## THE TASK:
Give back everything from the line containing "The width and" down to the line containing "tap(550, 311)", unchanged, and leave the pictures out.

## DATA SECTION:
____________________

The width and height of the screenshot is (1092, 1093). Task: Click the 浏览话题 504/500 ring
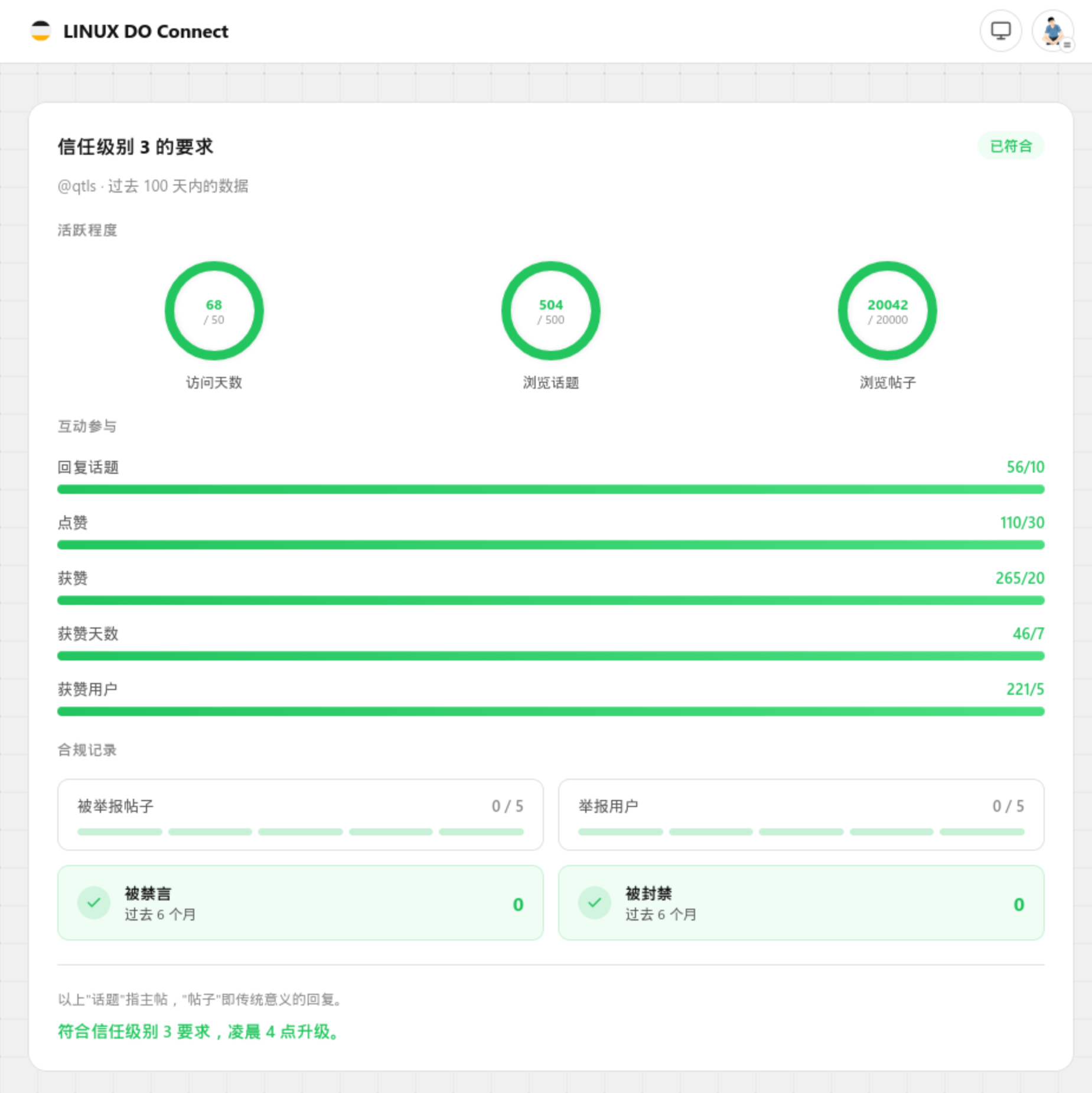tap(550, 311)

____________________

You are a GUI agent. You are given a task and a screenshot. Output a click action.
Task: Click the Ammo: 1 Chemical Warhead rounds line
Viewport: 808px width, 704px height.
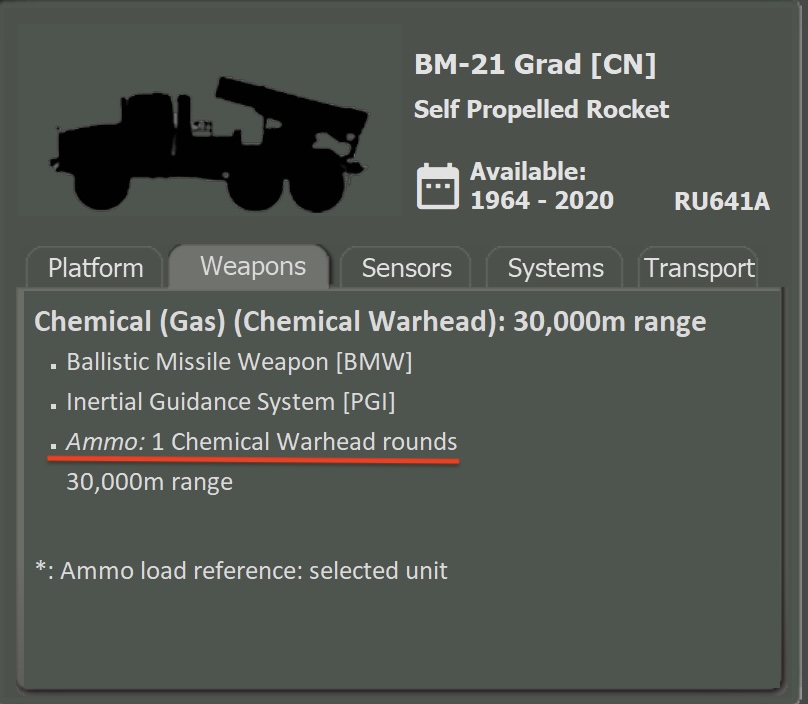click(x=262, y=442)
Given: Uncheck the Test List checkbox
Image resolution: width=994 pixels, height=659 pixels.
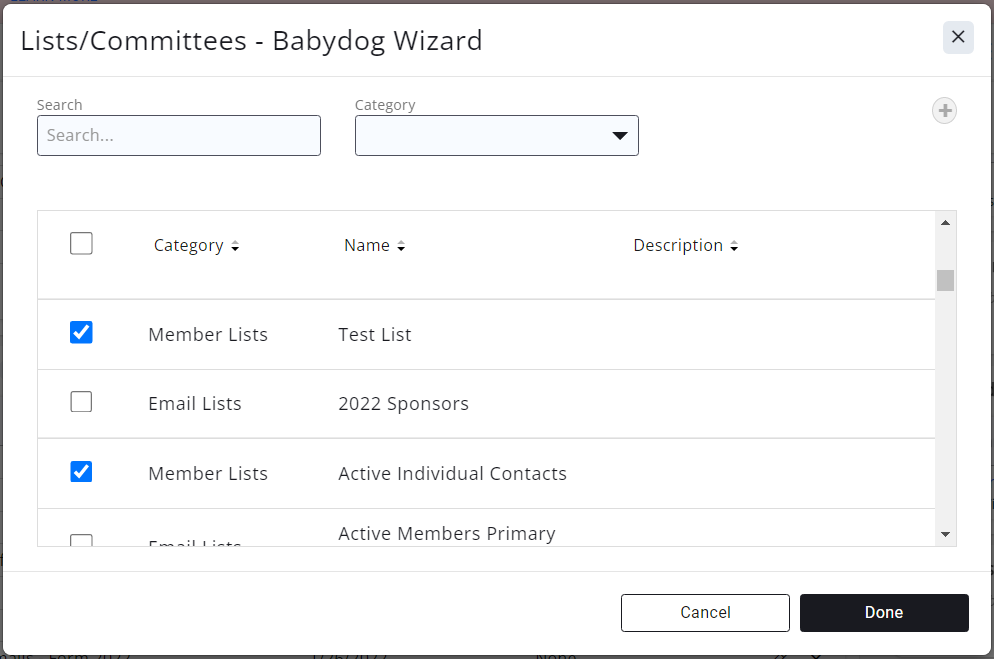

____________________

## OUTPUT OF THE EXERCISE:
The width and height of the screenshot is (1092, 1093). Task: Click the 浏览话题 504/500 ring
tap(550, 311)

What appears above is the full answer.